*** Information ***

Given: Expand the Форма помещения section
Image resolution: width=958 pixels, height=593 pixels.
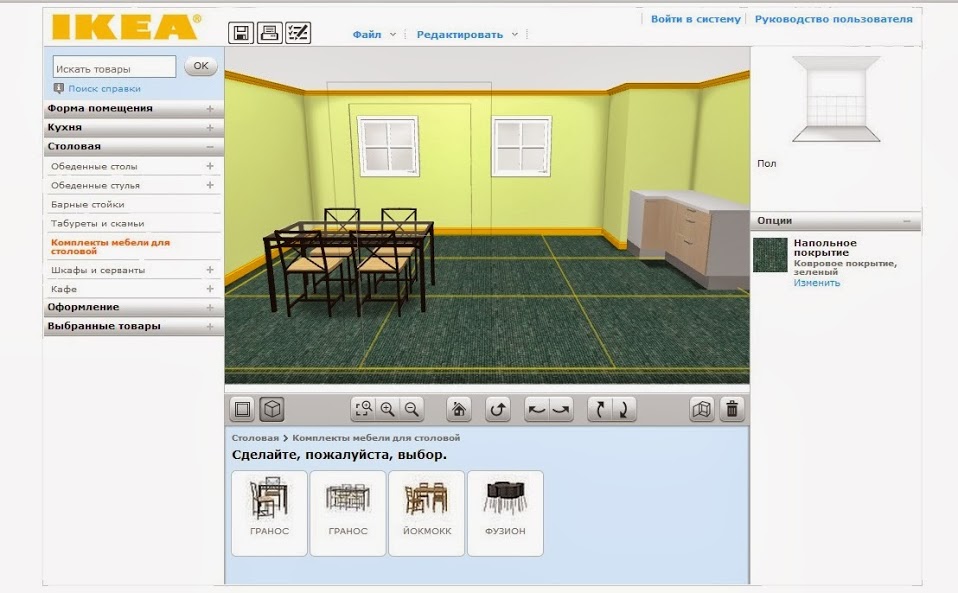Looking at the screenshot, I should click(x=210, y=108).
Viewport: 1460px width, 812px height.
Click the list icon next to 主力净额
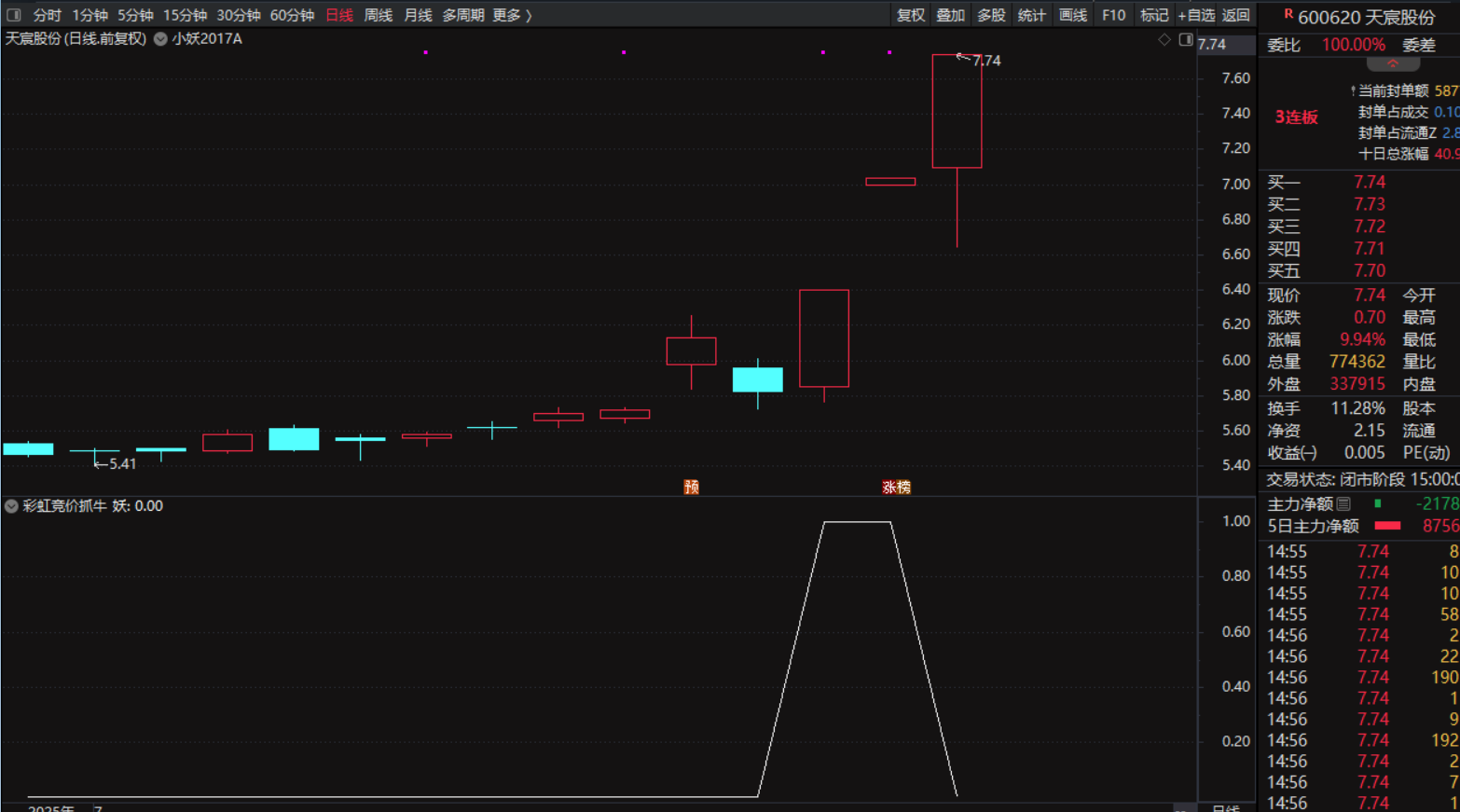coord(1343,504)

*** End of Information ***

Problem description ▸ Would you return all the data exactly as given, minus the pictures?

Solution to the exercise ▸
Given: Expand the Форма помещения section
Image resolution: width=958 pixels, height=593 pixels.
Looking at the screenshot, I should click(x=210, y=108).
Viewport: 1460px width, 812px height.
Click the list icon next to 主力净额
coord(1343,504)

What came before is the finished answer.